I meant in general. Not sure what KCD has to do with this.
there aren't all that many open world RPGs around here, and Bethesda's open world rpgs offer you:
- ability to create your own character (in Witcher 3 you're stuck with Geralt, in KCD - with Henry, in assassin's creed games - with whatever fixed assassin i've forgot the name of, etc)
- freedom of doing whatever you want without some story shoved down your throat (witcher 3, MEA, DAI and AC are highly cinematic, KCD is both cinematic and highly restrictive)
- a lot of sidequests and activities that don't feel formulaic (AC, DAI and MEA are a checklist simulators, Witcher 3 is dangerously close to being a checklist simulator with all these question marks on the map)
- a certain degree of simulation that doesn't feel annoying (AC, DAI and MEA lack simulationist aspect, and KCD is too hard for a typical bethesda fan)

In a typical Bethesda game you can travel around the world, enter almost any building/house, pick up all sorts of crap like bottles and brooms, examine it in your inventory, you can see NPCs walking from point A to B on the map, NPCs have their own inventories and stats, there is a day/night cycle, etc.

Yeah, I'm pretty sure most people here are already familiar with what Bethesda offers. You're only summing up what we already know: that their games are mainstream open-world adventures with little depth or consequences.
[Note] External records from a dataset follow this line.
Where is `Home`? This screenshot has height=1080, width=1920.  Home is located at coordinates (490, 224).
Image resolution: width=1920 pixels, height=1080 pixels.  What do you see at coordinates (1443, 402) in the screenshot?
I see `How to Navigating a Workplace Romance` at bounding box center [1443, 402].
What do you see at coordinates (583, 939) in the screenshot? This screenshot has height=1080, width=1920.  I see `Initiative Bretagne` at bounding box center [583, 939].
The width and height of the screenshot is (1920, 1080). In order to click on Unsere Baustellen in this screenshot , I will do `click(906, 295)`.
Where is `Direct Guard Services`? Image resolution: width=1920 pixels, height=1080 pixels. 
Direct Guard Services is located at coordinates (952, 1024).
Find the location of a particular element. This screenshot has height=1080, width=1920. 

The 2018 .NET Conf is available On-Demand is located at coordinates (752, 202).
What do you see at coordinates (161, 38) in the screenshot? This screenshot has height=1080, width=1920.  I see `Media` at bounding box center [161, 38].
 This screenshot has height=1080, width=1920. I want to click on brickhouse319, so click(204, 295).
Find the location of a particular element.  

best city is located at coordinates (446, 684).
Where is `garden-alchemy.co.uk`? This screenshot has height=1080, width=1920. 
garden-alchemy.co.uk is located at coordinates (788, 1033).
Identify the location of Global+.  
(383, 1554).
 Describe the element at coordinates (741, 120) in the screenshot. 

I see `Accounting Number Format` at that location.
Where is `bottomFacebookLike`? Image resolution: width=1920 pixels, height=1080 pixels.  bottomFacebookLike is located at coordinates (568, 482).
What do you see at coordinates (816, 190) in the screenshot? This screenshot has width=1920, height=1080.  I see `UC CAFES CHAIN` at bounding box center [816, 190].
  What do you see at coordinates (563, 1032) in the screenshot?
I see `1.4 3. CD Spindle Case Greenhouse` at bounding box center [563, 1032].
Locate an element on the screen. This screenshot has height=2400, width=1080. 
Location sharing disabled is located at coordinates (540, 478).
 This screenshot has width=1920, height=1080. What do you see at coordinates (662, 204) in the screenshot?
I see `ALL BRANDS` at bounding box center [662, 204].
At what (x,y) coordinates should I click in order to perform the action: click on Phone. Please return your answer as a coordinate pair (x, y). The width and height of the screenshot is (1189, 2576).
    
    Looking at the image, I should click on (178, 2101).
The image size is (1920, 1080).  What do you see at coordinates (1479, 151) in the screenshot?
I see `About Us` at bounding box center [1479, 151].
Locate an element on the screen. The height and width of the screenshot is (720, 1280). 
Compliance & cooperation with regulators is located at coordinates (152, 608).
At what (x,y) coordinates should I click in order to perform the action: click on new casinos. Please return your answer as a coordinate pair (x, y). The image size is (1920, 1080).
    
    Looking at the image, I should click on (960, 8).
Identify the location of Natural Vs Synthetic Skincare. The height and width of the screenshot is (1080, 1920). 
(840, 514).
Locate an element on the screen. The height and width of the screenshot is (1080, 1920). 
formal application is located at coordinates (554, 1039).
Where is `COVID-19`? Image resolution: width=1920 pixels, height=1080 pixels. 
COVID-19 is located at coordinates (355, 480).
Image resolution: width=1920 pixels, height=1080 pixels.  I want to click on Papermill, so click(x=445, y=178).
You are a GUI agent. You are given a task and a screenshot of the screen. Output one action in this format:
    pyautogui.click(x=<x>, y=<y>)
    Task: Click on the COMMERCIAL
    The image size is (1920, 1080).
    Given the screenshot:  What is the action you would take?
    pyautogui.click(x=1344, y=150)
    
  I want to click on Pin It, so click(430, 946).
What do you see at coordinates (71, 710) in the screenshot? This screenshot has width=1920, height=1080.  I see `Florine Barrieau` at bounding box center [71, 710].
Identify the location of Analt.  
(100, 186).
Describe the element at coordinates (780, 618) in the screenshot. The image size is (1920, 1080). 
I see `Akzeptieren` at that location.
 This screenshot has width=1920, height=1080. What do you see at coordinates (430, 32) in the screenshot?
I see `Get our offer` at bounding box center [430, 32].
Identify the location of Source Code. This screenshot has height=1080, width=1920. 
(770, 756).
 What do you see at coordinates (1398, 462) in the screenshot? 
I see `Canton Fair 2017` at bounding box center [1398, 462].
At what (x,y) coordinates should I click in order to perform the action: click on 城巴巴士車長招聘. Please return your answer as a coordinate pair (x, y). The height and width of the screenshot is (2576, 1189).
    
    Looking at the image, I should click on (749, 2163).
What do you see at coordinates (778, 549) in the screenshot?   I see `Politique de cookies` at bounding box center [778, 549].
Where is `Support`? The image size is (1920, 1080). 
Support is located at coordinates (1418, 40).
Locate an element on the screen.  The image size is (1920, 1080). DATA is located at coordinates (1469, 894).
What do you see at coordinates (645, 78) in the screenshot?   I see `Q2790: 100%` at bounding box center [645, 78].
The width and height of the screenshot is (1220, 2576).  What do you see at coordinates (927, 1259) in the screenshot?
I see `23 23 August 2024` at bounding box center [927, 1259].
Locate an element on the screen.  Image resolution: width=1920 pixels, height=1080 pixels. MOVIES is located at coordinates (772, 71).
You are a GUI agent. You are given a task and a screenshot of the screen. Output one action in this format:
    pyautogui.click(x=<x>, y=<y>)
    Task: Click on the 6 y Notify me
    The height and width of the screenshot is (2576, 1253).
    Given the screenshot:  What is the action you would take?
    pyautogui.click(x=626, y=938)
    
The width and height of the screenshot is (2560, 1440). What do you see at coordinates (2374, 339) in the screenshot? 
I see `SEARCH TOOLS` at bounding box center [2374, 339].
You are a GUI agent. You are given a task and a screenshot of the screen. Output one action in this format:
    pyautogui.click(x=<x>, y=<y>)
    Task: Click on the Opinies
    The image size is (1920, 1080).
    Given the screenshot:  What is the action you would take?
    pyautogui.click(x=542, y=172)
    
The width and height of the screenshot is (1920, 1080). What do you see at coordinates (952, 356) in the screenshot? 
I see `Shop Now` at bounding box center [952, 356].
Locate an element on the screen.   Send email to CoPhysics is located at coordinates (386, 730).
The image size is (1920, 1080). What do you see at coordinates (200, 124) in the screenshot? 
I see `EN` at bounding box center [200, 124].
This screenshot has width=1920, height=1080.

That is besides the point Wunderbar was making. Sandboxes thrive on freedom and player agency, so by restricting those you are contradicting the main design principle behind that type of experience. So while Betheda's game worlds ever since Morrowind aren't in any way well designed, at least they don't make the dumb mistake of trying to implement "linear" progression/story in an experience that's suposed to be non-linear, like KCD, W3 and AC do.

Just cos you don't find it compelling doesn't make the games shallow in terms of gameplay systems. There is a reason why their games are buggy and unstable besides the engine being old and that is "you can do a lot in this game" as GREAT Feargus Urquhart once said :D

Um...no. The gameplay systems feel shallow because they are. Their games have some aspects that are fun, but being deep isn't one of them.

They at least have systems, their games aren't static. Other games that look similar don't even bother implementing those immersive sim systems. We all know how they don't care about C&C and narrative consistency and blabla whatnot bethesda games are shit amirite? let's circkejerk. but there are reasons why they've been successful, must be making somethings right.

But those systems are shallow and most of the times outrigth broken.
What they've been doing rigth is simple. They have a recognizable brand and decent marketing team with enough money to make huge hype campaigns guaranteeing big profits and good reviews on launch day, and they offer a very casual experience that gives of an ilusion of depth to plebs and appeals to people that like LARPing (which unfortunately is the vast majority of people that play RPG's nowadays).